[
https://issues.apache.org/jira/browse/ACCUMULO-836?page=com.atlassian.jira.plugin.system.issuetabpanels:comment-tabpanel&focusedCommentId=13488278#comment-13488278
]
Christopher Tubbs commented on ACCUMULO-836:
--------------------------------------------
So, I looked over these changes, and didn't see anything that would be too
problematic... but... I did notice that there are places where we are decoding
bytes into a String, using new String(byte[]), but not specifying the encoding
of the byte[]. This causes a discrepancy in some cases with the corresponding
setter that uses .getBytes(utf8). For instance, in InputFormatBase, we have
{code:java}conf.set(PASSWORD, new String(Base64.encodeBase64(passwd)));{code}
Aside from the problematic fact that this Base64 library encodes to a byte[]
instead of to a String, it doesn't document the fact that these bytes are ASCII
encoded. If the user's system had a default encoding that is incompatible with
ASCII, this constructor may behave unexpectedly or throw an exception, as it
decodes the ASCII into the Java String type. Reading the password has no such
problem... if the password is "Stringified" into the job configuration without
error, then calling getBytes(utf8) on the ASCII characters in the Java String
should not throw an exception. While this is not likely to cause a problem in
the overwhelming majority of cases, it seems inconsistent to be pedantic about
encoding with .getBytes() when we aren't equally pedantic about decoding with
new String(byte[]) and similar.
So, to summarize, I think this is generally on the right path, but needs more
focus on both sides of serialization/deserialization of transient(M/R) /
persistent(zoo) state.
> Specify Charset on getBytes() call for String objects.

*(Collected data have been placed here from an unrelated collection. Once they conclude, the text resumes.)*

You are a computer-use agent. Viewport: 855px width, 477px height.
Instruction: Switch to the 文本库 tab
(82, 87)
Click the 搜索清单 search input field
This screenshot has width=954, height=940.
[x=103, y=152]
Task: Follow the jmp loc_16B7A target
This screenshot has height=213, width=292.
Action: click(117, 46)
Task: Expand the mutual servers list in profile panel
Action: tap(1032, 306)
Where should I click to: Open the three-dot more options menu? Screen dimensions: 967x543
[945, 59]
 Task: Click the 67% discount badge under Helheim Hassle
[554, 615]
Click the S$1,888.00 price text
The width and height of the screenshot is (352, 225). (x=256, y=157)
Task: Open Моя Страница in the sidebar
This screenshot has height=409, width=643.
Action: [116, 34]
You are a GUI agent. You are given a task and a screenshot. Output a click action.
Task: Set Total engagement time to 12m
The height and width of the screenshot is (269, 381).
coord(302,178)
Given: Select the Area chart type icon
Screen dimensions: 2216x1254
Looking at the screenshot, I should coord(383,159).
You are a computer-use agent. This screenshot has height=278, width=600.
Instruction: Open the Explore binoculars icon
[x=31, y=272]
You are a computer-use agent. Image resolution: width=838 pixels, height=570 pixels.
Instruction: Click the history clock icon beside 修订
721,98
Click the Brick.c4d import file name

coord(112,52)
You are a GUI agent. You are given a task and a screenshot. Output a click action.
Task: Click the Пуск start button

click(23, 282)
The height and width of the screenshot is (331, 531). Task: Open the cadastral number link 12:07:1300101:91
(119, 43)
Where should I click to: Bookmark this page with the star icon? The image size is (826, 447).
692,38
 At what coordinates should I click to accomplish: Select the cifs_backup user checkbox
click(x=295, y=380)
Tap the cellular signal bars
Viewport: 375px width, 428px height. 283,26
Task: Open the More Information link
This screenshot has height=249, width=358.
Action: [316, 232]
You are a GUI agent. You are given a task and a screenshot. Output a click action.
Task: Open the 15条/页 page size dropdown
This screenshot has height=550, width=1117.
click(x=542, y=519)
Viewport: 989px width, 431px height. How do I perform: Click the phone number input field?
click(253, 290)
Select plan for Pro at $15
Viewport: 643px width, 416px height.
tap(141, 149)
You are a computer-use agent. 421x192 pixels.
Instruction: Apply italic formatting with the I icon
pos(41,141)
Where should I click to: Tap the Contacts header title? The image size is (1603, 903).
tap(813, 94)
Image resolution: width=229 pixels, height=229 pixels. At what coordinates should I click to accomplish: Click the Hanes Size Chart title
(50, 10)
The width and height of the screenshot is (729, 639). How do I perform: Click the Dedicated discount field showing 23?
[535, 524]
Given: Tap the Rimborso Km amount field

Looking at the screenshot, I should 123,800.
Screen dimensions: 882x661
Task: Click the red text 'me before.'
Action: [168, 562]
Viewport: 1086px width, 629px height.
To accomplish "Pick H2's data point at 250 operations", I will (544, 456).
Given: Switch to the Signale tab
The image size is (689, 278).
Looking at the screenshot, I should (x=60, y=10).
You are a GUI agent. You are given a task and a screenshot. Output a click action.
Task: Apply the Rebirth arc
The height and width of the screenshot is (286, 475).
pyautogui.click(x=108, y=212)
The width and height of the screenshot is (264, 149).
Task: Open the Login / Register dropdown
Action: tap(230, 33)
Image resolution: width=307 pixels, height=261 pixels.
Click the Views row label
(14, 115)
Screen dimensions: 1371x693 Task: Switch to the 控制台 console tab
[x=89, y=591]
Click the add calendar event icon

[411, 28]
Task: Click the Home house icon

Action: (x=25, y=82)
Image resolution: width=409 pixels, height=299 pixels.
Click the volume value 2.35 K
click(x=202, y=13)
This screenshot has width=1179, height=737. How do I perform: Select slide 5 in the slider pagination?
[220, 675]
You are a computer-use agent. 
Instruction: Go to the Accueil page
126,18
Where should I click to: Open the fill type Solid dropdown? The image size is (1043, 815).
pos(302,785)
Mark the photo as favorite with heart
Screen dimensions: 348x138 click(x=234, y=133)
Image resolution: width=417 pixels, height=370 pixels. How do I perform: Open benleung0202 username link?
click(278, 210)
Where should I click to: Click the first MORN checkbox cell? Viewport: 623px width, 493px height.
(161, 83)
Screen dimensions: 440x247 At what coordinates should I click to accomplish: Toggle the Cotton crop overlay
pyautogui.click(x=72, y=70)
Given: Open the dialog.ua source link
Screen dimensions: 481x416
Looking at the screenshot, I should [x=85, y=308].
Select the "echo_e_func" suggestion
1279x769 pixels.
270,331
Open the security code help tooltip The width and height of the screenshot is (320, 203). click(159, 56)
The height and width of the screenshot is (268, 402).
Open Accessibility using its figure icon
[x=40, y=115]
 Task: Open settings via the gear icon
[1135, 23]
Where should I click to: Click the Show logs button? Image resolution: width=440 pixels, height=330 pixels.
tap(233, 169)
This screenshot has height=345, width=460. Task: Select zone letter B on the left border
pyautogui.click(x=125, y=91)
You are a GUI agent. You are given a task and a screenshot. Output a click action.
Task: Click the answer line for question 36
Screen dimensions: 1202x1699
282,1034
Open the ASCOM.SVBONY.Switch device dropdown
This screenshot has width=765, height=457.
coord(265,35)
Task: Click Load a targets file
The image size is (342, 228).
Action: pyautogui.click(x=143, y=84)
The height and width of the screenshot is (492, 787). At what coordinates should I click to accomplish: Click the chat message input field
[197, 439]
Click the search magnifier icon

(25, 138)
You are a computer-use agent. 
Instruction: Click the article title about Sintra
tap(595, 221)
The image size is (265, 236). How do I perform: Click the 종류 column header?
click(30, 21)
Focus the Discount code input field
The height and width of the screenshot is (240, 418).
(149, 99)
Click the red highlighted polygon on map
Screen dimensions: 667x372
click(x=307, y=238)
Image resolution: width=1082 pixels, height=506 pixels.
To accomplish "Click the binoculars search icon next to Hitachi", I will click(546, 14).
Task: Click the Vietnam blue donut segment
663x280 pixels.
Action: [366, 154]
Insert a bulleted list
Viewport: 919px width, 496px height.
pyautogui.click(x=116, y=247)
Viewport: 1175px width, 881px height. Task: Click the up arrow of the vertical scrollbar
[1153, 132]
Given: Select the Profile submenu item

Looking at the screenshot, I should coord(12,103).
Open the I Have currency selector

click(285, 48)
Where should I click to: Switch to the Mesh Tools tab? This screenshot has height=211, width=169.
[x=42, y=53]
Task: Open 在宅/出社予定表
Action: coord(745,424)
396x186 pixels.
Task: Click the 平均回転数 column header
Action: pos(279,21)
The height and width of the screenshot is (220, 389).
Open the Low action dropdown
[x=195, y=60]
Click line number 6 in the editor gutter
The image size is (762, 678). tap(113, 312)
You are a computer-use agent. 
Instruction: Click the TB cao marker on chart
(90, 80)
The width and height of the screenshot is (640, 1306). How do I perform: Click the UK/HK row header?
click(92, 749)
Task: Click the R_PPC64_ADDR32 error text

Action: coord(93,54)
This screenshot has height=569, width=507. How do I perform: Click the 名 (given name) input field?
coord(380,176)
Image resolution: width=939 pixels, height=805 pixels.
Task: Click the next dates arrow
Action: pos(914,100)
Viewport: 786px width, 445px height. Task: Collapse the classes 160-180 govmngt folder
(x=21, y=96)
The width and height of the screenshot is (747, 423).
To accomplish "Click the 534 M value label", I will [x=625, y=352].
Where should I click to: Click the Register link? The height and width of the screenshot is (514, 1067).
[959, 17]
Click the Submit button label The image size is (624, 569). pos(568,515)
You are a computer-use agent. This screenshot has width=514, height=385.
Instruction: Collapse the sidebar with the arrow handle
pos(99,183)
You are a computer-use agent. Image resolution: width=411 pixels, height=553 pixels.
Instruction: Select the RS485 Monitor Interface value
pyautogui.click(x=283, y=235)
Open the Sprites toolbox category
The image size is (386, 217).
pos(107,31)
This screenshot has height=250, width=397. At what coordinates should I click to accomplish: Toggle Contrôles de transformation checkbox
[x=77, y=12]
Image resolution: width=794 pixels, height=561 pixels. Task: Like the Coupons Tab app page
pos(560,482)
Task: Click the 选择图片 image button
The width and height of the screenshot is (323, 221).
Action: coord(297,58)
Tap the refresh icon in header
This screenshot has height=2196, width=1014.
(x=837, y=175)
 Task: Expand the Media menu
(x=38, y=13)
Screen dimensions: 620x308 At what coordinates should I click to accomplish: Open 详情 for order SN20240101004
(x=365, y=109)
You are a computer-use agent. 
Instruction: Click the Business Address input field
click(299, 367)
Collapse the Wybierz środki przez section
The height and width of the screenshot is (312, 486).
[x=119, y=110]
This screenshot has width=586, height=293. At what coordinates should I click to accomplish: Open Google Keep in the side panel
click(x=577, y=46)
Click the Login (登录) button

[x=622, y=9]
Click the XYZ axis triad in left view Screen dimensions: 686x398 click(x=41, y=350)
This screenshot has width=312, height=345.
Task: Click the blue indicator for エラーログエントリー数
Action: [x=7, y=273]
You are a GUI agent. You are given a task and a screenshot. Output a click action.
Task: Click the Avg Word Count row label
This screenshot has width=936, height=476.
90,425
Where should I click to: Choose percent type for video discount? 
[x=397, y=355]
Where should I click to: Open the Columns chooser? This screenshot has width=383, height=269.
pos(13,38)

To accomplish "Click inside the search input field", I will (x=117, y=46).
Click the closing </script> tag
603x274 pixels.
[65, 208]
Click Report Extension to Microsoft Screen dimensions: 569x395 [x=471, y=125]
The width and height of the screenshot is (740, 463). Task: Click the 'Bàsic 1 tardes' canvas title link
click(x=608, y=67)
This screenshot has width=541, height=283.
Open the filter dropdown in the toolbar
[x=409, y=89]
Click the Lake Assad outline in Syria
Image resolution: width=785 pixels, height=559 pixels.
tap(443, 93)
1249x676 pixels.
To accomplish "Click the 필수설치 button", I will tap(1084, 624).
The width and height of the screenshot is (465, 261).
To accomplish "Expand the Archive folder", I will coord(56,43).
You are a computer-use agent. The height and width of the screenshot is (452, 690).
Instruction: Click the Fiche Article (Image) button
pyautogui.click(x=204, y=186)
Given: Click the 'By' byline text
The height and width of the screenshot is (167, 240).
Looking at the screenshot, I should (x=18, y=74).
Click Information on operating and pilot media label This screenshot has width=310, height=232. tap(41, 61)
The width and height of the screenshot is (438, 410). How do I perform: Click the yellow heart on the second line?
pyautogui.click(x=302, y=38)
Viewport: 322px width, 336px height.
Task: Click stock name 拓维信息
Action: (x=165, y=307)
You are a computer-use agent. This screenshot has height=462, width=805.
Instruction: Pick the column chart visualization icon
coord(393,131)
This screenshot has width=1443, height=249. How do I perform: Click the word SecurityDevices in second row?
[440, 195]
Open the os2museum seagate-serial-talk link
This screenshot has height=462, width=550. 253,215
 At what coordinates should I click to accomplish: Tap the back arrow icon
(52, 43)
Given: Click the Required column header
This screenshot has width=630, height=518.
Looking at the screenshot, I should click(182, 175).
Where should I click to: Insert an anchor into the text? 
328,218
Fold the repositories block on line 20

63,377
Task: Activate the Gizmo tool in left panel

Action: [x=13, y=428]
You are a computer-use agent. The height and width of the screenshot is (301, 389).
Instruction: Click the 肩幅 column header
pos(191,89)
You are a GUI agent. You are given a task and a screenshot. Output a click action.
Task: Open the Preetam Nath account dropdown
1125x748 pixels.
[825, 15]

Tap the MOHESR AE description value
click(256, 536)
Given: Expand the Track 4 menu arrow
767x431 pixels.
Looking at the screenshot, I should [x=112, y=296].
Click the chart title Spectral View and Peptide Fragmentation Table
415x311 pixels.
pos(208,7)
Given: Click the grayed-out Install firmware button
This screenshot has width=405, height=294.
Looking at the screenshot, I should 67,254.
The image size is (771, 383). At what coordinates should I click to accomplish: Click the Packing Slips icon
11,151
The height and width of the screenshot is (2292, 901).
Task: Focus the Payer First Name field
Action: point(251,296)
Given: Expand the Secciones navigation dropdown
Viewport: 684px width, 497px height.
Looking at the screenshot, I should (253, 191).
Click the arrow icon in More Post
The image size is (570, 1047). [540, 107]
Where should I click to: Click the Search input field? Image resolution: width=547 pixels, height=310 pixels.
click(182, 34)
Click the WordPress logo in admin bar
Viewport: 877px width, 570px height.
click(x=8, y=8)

> ------------------------------------------------------
>
> Key: ACCUMULO-836
> URL: https://issues.apache.org/jira/browse/ACCUMULO-836
> Project: Accumulo
> Issue Type: Improvement
> Affects Versions: 1.5.0
> Reporter: David Medinets
> Assignee: David Medinets
> Priority: Minor
> Fix For: 1.5.0
>
> Attachments: UTF8.java
>
>
> The comments on ACCUMULO-241 indicate that the build server might have a
> different default Charset than computers used by developers. Therefore, some
> of the tests have different results on different computers.
> Every getBytes call on a String object should specify the UTF8 Charset.
> Unfortunately the codebase has nearly 1,800 getBytes calls.
--
This message is automatically generated by JIRA.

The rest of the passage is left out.